ワーケーションや出張のついでに私的な観光を行った場合は、業務時間・業務関連費用と私的費用を明確に切り分ける必要があります。
(5). 二重精算を禁止する
日当は出張中の食事代や細々とした雑費を補填する目的で支給されるため、日当を支給しつつ、さらに出張先での個人的な飲食代や雑費を領収書で実費精算することは「二重精算」となり認められません。同様に、宿泊費を定額で支給している場合に、さらにホテルの領収書で経費精算することもNGです。規程内で実費精算と定額支給の区分を明確にしておくことが重要です。
(6). インボイス制度への対応ルールを定める
国内出張において、消費税の「出張旅費等特例」を適用して仕入税額控除を受ける場合、インボイスの保存は免除されますが、帳簿の摘要欄に「出張旅費特例適用」といった特例適用の旨を記載するなどの要件を満たす必要があります。この記載ルールも経理処理のフローとして組み込んでおく必要があります。
(7). 正式な手続きを経て導入し、定期的に見直す
- 決議と議事録の保管
作成した規程は、株主総会や取締役会などの正式な機関で承認を得て、その議事録を保管します。これが税務調査時の重要な根拠となります。実務上は株主総会ではなく、取締役会(取締役会を設置していない会社の場合は代表取締役の決定)で承認を得ることが一般的です。 - 労働基準監督署への届出と周知
常時10人以上の労働者を雇用している場合は、就業規則の一部として労働基準監督署への届出が必要です。また、全従業員に規程の内容を周知し、実際にルール通りに運用される体制を整えることが不可欠です。 - 定期的な見直し
物価や宿泊費の高騰、社会情勢の変化に合わせて、支給金額が実態と乖離していないか定期的に見直すことが推奨されます。
7.まとめ
いかがでしたでしょうか。出張旅費規程の導入は、経費精算業務の大幅な効率化に加え、法人税や社会保険料の削減、従業員の手取り増加など、会社と個人の双方に多大なメリットをもたらします。

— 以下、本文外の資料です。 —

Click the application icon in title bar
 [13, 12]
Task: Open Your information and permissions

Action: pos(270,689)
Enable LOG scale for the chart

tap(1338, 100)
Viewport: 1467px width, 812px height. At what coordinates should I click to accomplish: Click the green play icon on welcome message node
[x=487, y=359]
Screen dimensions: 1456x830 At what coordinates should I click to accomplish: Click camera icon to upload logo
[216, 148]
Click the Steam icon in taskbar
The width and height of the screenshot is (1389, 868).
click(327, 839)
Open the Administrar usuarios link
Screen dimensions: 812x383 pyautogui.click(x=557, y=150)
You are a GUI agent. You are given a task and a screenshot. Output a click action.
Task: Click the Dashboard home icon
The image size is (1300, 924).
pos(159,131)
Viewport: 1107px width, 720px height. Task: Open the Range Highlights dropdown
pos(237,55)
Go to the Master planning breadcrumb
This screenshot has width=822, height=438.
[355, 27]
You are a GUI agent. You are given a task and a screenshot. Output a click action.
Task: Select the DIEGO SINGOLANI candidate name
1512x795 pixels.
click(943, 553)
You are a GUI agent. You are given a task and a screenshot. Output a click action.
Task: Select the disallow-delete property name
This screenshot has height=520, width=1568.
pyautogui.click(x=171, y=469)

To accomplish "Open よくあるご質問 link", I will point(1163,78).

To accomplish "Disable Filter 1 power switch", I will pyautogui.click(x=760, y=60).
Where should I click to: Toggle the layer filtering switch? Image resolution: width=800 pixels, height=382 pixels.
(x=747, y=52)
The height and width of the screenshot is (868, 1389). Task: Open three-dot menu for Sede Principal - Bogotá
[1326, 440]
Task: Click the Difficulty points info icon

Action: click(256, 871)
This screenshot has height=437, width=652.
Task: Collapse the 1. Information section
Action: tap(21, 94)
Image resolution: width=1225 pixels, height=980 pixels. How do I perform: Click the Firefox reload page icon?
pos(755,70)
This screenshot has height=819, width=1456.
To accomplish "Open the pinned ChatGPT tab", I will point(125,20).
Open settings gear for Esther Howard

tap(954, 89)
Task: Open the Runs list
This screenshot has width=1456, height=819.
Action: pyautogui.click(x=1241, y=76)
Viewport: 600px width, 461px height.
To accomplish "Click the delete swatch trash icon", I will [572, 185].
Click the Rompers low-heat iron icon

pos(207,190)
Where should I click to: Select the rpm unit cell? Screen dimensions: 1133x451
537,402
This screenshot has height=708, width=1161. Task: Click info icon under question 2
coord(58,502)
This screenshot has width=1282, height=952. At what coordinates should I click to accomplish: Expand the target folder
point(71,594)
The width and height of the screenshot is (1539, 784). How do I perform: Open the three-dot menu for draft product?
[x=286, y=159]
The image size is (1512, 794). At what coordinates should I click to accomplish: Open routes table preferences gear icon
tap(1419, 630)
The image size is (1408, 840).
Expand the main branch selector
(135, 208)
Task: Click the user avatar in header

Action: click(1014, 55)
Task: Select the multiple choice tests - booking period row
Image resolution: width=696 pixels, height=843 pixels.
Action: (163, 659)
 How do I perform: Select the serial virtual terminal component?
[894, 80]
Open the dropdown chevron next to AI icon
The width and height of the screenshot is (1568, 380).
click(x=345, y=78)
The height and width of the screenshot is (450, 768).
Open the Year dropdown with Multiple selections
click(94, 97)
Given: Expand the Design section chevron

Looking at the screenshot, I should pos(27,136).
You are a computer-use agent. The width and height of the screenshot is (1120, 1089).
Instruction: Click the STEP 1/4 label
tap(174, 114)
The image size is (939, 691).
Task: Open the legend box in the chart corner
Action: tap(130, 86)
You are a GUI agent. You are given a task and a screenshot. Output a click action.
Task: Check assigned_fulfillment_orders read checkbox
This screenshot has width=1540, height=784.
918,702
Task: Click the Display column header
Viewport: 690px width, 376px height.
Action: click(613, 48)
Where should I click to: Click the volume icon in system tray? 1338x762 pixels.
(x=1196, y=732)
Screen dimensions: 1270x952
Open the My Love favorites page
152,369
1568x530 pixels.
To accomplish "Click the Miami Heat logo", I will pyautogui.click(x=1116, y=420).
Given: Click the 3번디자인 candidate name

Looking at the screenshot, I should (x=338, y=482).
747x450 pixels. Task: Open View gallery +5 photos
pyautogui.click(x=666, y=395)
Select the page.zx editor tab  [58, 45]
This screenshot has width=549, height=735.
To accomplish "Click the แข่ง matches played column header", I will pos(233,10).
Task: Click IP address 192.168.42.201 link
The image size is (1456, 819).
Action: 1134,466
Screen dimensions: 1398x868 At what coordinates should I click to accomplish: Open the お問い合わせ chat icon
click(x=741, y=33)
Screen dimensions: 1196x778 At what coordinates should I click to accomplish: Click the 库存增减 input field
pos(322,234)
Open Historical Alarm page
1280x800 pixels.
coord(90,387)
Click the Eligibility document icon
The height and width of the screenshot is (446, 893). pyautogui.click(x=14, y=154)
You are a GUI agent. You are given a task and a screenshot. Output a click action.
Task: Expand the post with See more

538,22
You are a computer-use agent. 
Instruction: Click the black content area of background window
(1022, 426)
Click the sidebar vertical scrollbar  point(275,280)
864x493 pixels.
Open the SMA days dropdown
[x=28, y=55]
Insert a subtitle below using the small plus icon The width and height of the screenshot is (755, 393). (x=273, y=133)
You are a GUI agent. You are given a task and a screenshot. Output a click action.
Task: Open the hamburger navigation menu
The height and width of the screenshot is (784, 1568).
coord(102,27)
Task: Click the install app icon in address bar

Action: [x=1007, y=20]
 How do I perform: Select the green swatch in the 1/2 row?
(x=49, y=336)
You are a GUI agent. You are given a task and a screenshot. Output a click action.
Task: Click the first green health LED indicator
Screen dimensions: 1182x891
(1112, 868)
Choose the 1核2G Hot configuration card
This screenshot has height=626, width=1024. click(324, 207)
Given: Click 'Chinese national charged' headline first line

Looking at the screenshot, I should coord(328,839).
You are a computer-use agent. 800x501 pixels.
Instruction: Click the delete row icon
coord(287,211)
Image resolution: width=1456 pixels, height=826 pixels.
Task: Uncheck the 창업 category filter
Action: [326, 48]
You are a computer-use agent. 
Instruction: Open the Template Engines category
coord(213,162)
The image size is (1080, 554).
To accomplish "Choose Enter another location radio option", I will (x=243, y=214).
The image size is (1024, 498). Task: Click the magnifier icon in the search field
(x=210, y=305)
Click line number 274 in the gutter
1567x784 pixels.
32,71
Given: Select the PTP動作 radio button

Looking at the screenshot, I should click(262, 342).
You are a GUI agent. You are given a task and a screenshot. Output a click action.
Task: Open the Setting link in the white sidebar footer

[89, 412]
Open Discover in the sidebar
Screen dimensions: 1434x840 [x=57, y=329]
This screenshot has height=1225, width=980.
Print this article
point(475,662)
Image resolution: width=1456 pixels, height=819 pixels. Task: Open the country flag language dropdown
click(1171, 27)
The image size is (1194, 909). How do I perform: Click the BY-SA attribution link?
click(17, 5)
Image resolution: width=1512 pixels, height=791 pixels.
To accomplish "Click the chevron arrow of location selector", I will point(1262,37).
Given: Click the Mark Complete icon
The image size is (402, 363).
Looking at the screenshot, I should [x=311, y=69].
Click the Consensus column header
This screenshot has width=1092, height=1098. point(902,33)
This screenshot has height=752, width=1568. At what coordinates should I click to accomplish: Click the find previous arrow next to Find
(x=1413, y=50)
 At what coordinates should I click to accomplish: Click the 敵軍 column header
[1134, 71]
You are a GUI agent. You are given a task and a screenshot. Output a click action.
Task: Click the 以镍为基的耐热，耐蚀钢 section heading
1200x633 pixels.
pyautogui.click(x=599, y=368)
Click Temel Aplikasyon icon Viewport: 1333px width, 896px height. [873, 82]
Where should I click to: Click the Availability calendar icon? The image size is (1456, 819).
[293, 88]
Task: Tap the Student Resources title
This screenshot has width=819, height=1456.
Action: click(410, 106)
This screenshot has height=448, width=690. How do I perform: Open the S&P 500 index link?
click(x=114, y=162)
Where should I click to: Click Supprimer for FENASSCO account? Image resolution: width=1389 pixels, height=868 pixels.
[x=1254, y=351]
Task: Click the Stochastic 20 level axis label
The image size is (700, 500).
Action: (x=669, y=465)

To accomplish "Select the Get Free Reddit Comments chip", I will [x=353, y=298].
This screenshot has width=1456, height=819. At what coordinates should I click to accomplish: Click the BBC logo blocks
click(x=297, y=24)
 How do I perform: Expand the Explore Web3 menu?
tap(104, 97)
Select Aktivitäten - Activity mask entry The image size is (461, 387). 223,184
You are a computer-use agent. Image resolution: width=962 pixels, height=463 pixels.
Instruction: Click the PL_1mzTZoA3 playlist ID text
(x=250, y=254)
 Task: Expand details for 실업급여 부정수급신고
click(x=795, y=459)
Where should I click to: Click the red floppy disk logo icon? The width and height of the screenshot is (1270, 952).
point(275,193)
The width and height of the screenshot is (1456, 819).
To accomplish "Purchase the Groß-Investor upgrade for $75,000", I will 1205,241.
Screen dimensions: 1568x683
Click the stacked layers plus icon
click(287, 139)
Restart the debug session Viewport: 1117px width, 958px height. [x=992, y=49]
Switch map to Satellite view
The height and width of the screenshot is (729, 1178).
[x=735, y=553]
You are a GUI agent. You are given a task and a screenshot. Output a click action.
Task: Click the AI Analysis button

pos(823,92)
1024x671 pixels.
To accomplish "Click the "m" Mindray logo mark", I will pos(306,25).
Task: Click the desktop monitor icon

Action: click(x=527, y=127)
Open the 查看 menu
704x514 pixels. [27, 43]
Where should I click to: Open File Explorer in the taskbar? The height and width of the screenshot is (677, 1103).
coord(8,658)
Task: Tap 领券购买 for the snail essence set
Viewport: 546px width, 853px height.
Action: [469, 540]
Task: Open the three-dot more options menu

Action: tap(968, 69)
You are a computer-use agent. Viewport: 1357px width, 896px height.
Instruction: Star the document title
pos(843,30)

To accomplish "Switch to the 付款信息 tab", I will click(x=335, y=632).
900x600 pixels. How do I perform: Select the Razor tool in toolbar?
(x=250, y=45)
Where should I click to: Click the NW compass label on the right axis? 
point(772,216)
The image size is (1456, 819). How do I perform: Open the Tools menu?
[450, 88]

しかし、その恩恵を安全に享受するためには、「社会通念上妥当な金額設定」や「全従業員を対象とした公平なルール作り」、そして「客観的な証拠(エビデンス)の保存」が不可欠です。節税効果ばかりを追い求めて実態と乖離した高額な日当を設定したり、証拠を残さず運用したりすると、税務調査で経費として認められず、重加算税などの重いペナルティを科されるリスクにつながります。
自社の規模や出張頻度に合わせた適正な規程を作成し、税務リスクを抑えて安全に運用するためにも、導入の際は税理士や社会保険労務士などの専門家に相談しながら設計することをおすすめします。本記事を参考に、ぜひ自社に合った最適な出張旅費規程の構築を進めてみてください。